Diffbot Uses Robots To Extract Data From E-commerce Sites

Diffbot announced today that it’s relasing a brand new API that uses robots to realize and extract data from e-commerce sites.

The robotics company, which uses vision, machine learning and synthetic intelligence to research and extract data from web content, appeared on the Bing-sponsored LAUNCH event last year, where it laid out is plans to make the whole web machine-readable. More on that here.

The new API uses computer vision to show any e-commerce site right into a product database, the corporate says in an email.

“Software developers can use the API to extract various data from the page include product image, SKU code, price, shipping cost, discount price, MSRP, etc.,” a spokesperson for diffbot tells WebProNews. “The API can identify and structure information in spite of a site’s design, layout, markup or language.”

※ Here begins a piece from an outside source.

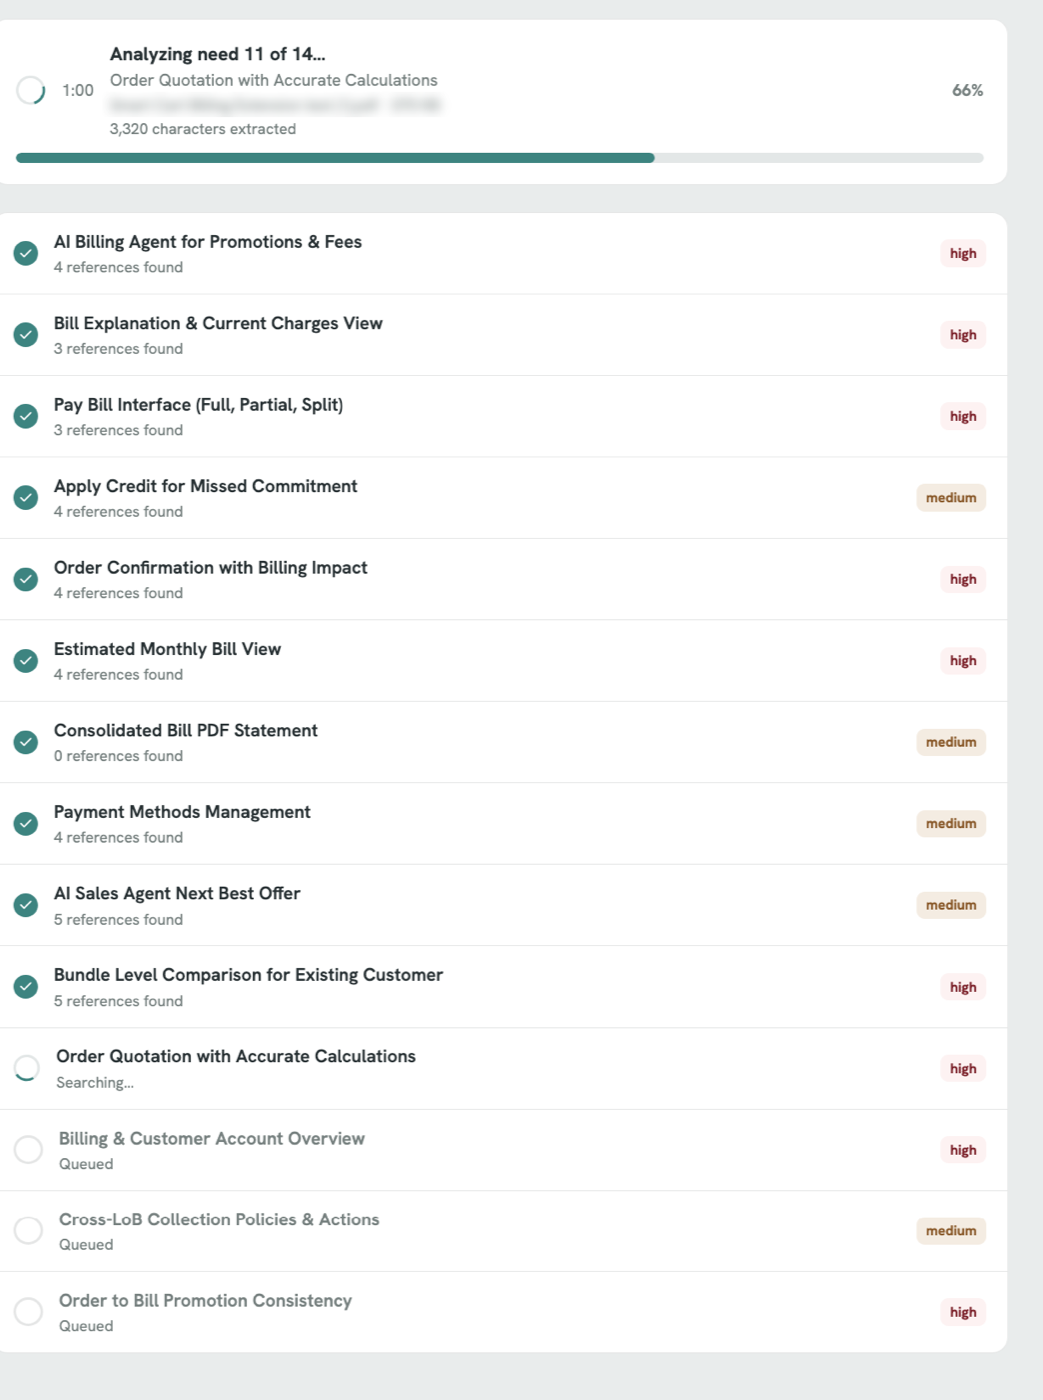Click completed icon for Pay Bill Interface
This screenshot has width=1043, height=1400.
pyautogui.click(x=26, y=416)
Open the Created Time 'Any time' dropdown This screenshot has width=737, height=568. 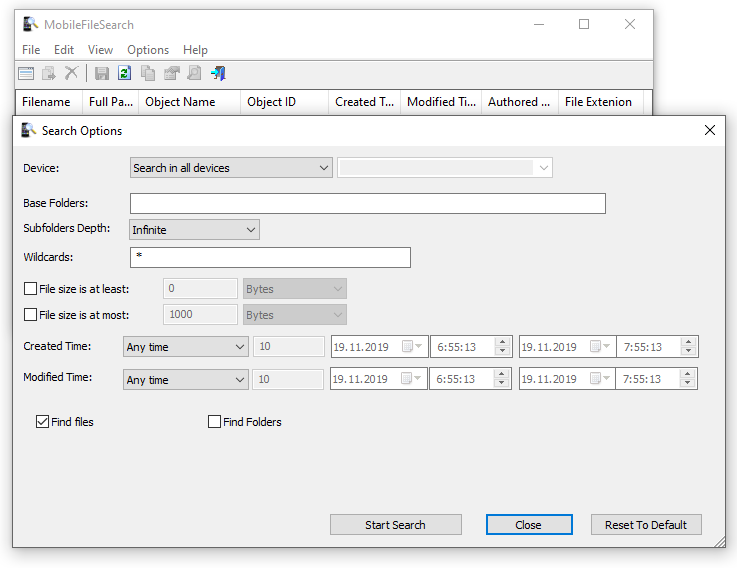(186, 348)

Additionally, diffbot has developed a spider technology, that can analyze a whole site, skipping non-product pages, and extracting just the info from relevant page types.

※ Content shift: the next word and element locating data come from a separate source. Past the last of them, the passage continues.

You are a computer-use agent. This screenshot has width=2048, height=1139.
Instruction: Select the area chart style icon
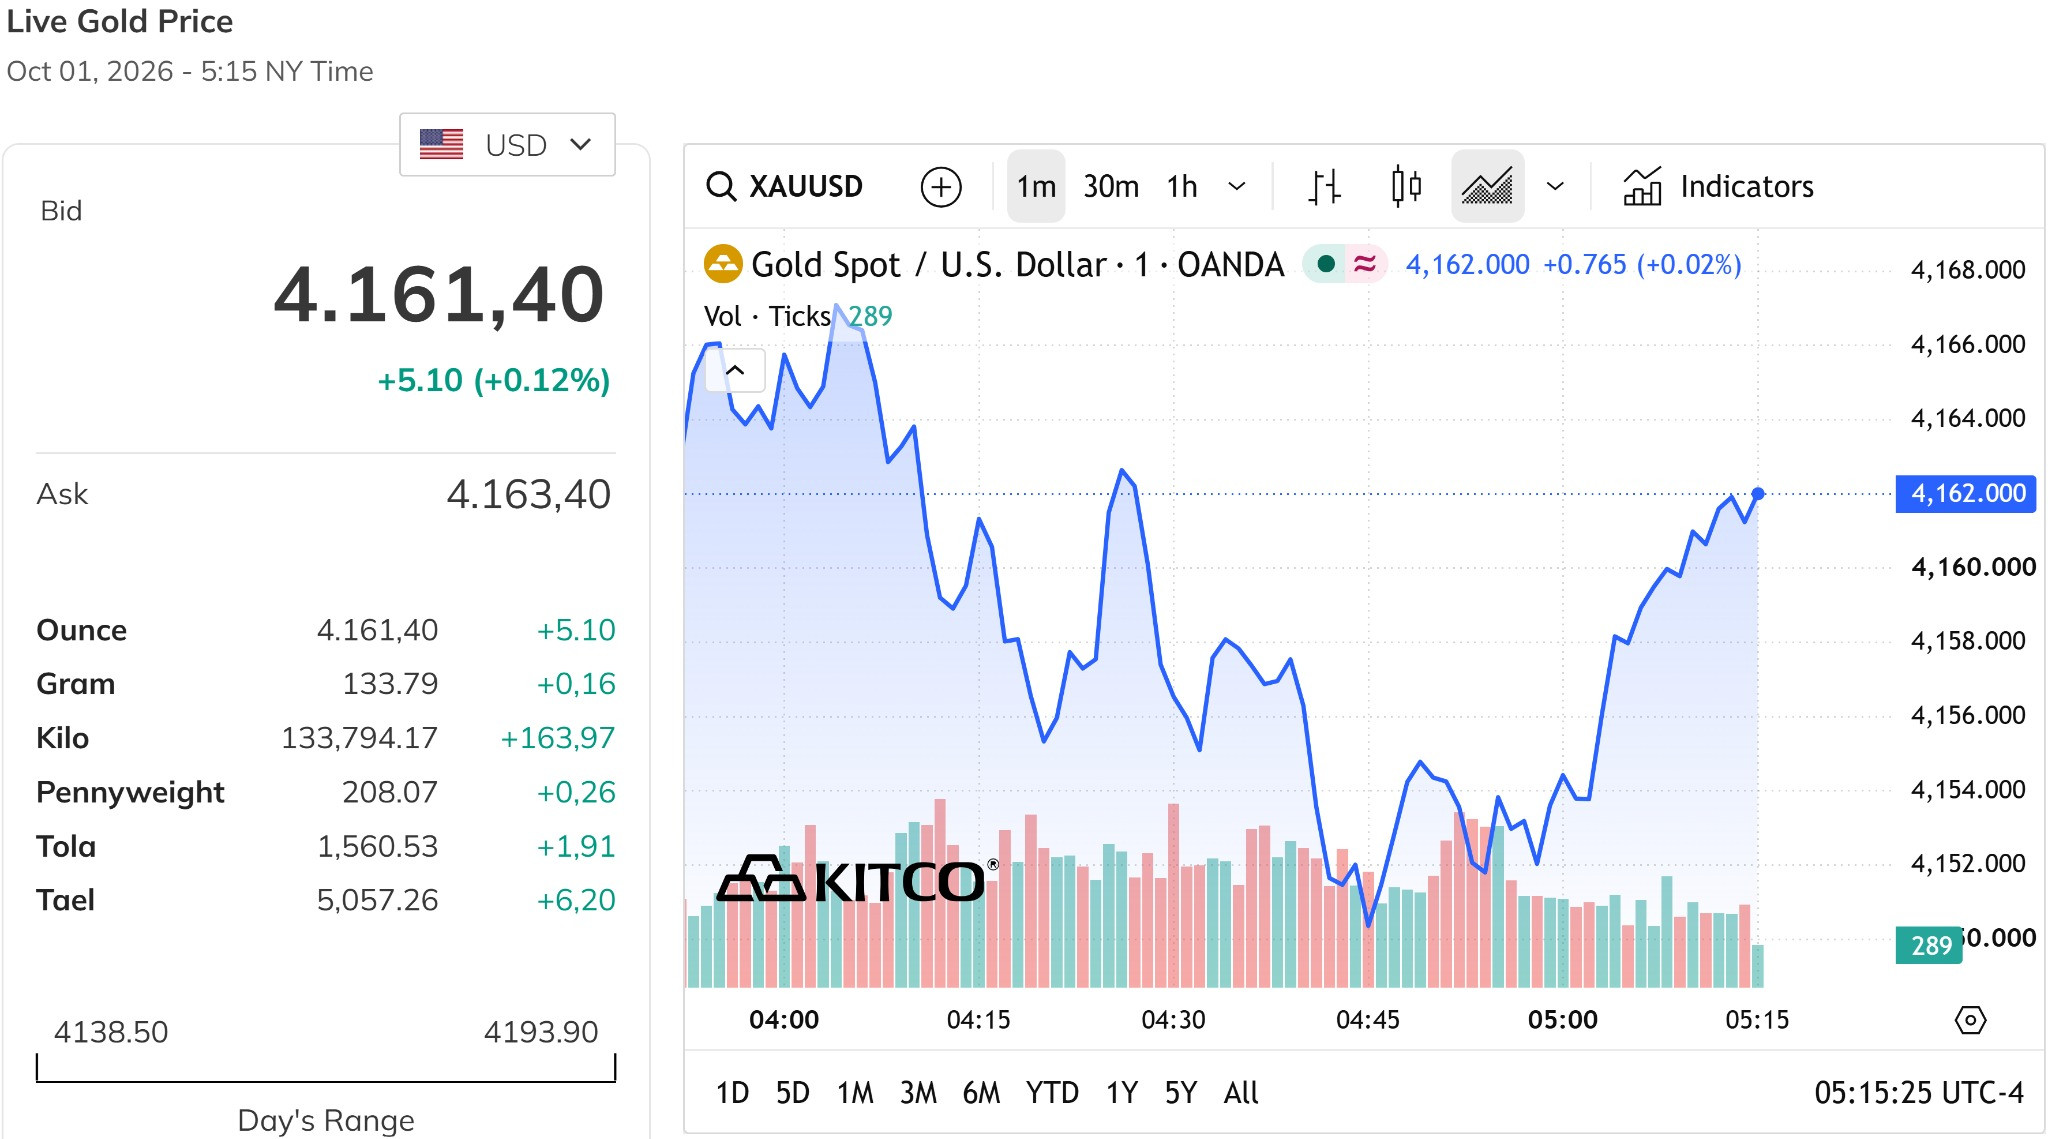(x=1487, y=186)
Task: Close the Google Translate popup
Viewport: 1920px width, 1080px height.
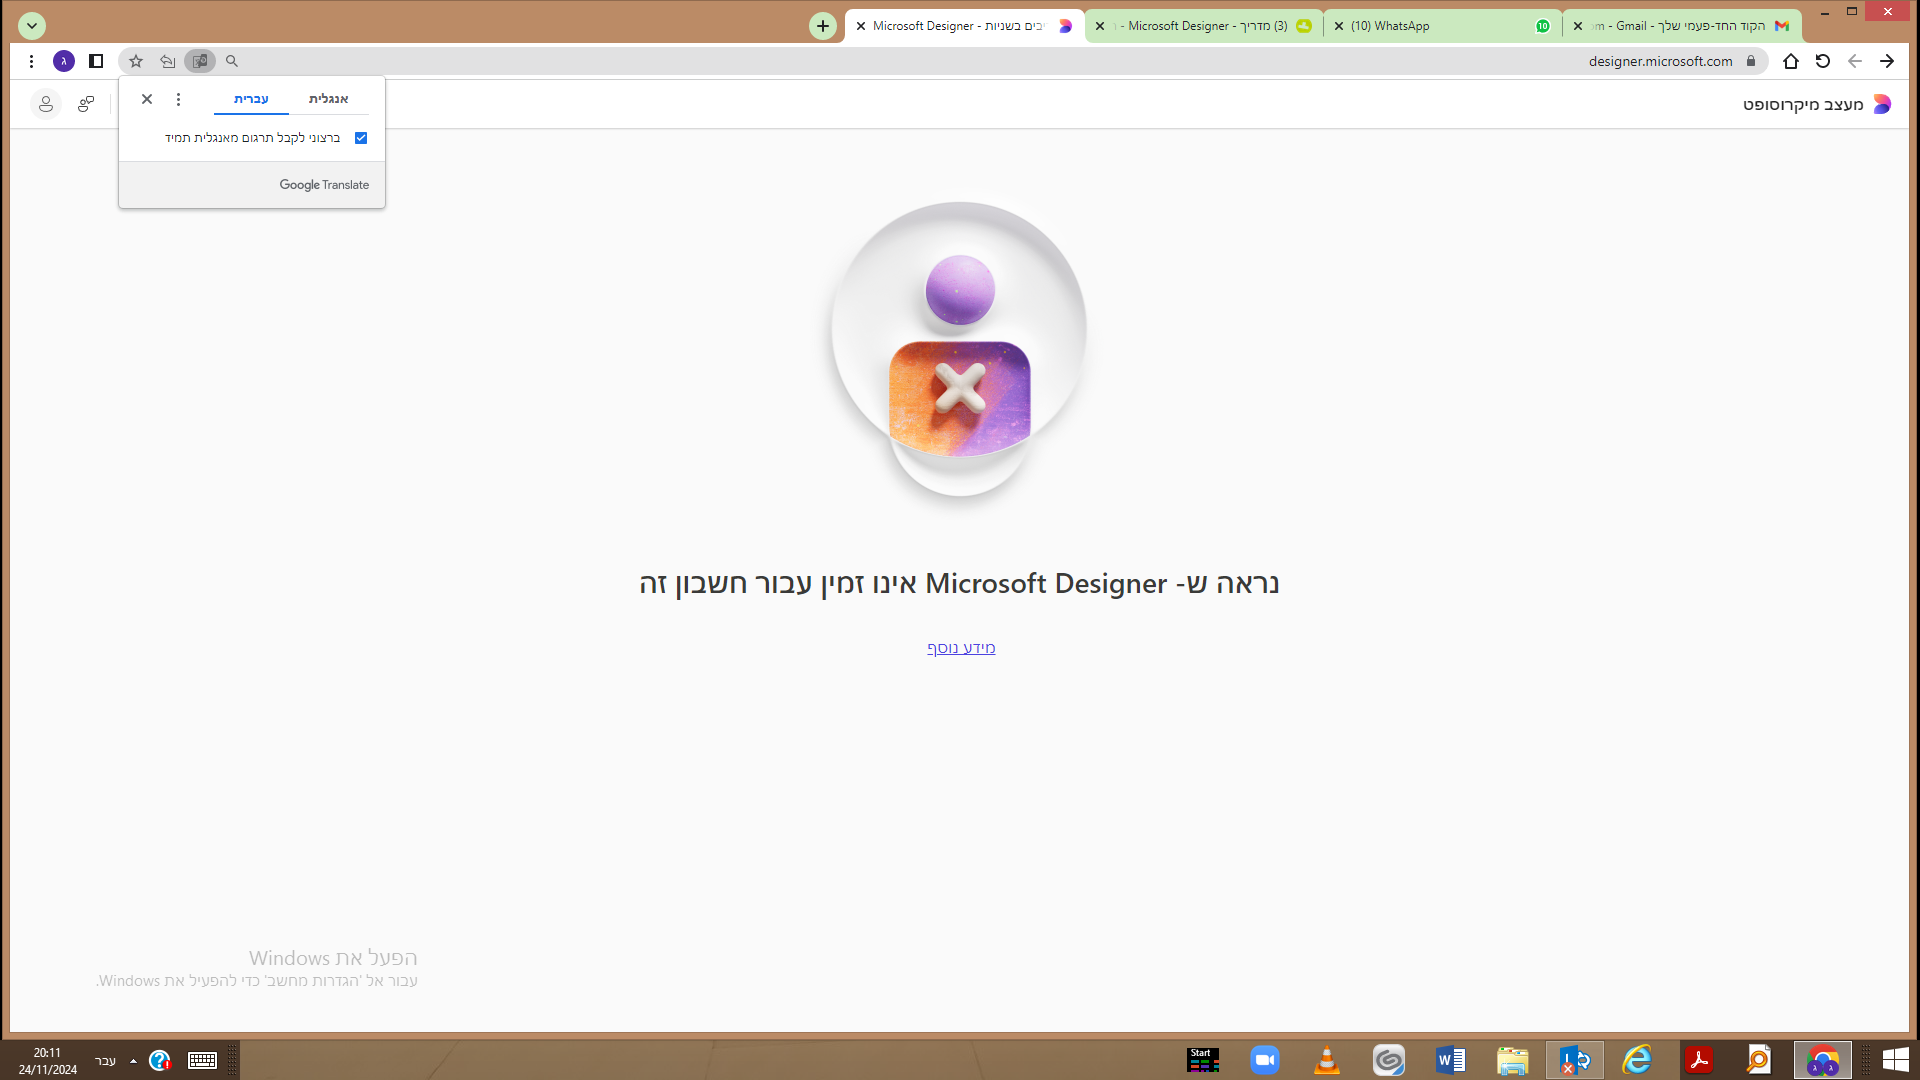Action: pyautogui.click(x=147, y=99)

“Think about Target.com, or Wal-Mart.com, and having the ability to extract all the product data from each of the product pages,” the spokesperson says.

“E-commerce is among the finest activities on the net. With 28% folks internet users shopping daily, we figured we should always teach our robot ways to understand products,” said CEO Mike Tung. “The Product API represents our latest advances in pushing the capabilities of automated page extraction. We’re one step in the direction of the approaching goal of creating the complete web machine-readable.”

Diffbot believes the complete web could be broken down into about twenty or so page types, which includes home pages, article pages, product pages, location pages, social network pages, etc., and says will continue to roll out APIs for brand spanking new page types until it has tools to index the full Internet. It already has APIs for home pages, article pages and image pages.

The company is backed by Earthlink founder Sky Dayton, who’s a part of the board.